■ PROBLEM STATEMENT
Can you format the part that opens with the line containing "Toggle the Community sidebar navigation item" and closes with the line containing "pos(71,107)" as a JSON list of strings, one per line, with blank lines left out and pictures omitted?

■ EXERCISE INPUTS

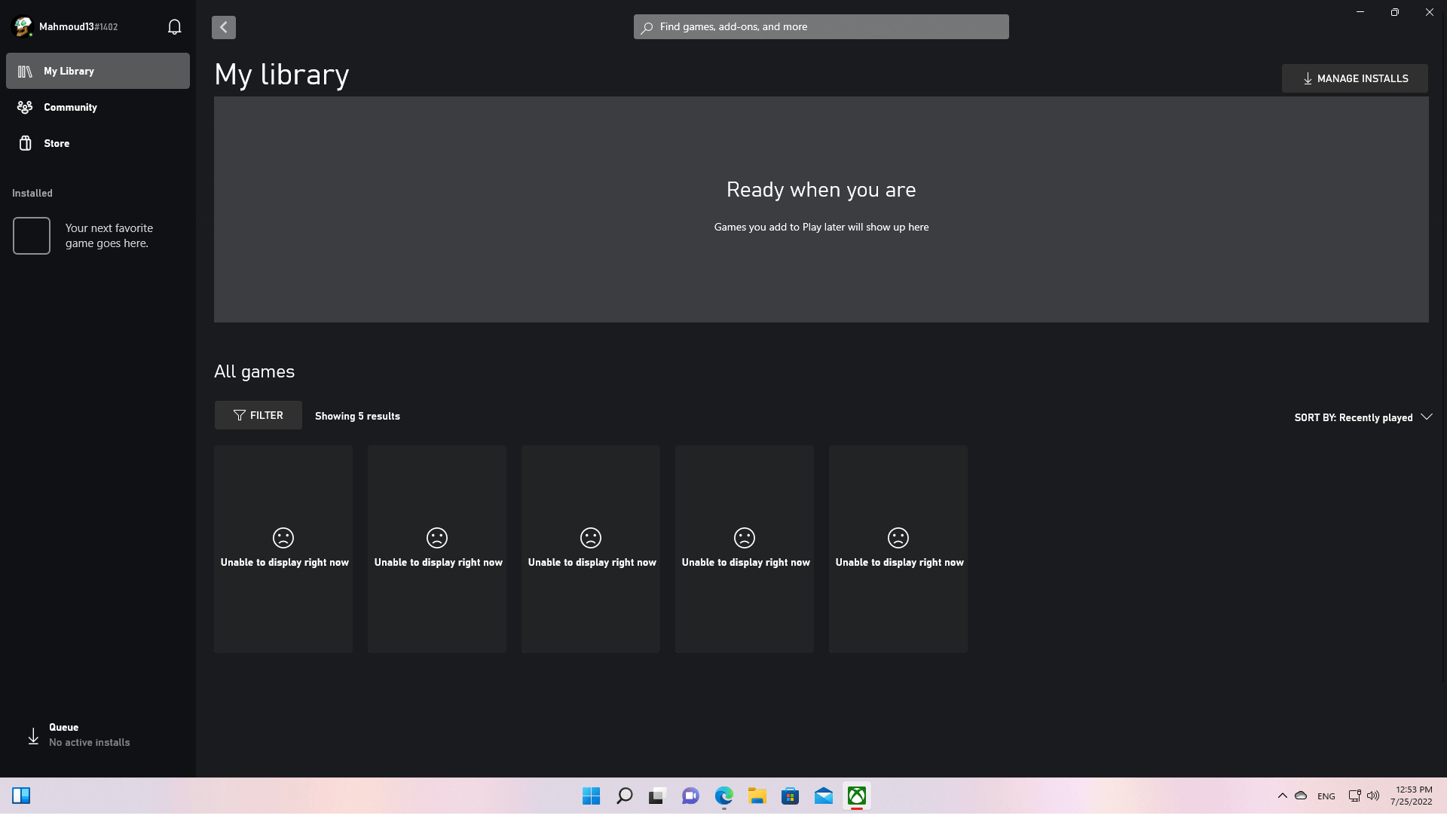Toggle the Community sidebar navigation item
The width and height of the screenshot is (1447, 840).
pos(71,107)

--

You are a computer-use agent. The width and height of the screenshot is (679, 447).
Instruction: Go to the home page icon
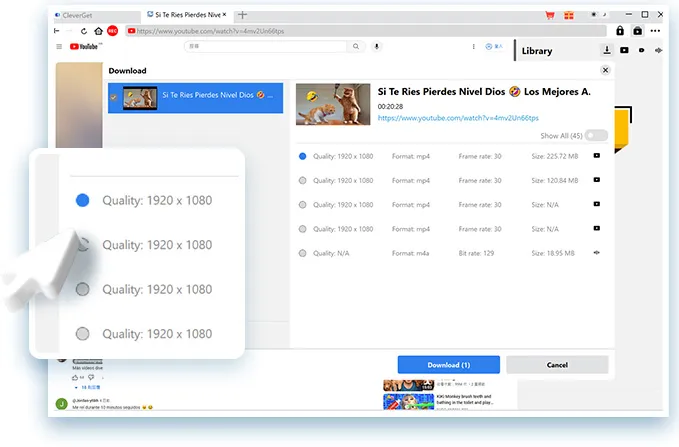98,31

==

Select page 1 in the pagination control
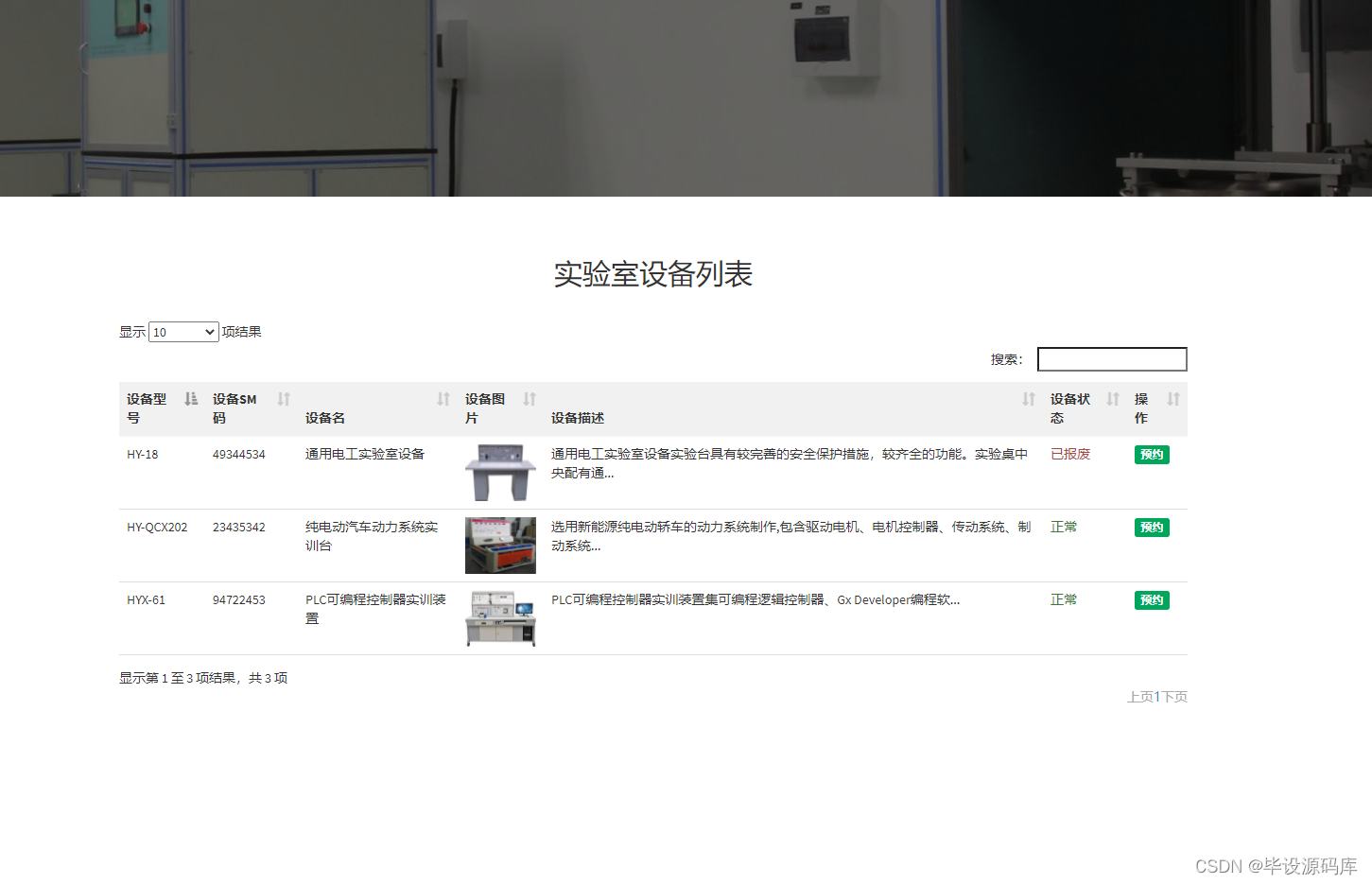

■ PROBLEM SOLUTION
[
  "Toggle the Community sidebar navigation item",
  "The width and height of the screenshot is (1447, 840).",
  "pos(71,107)"
]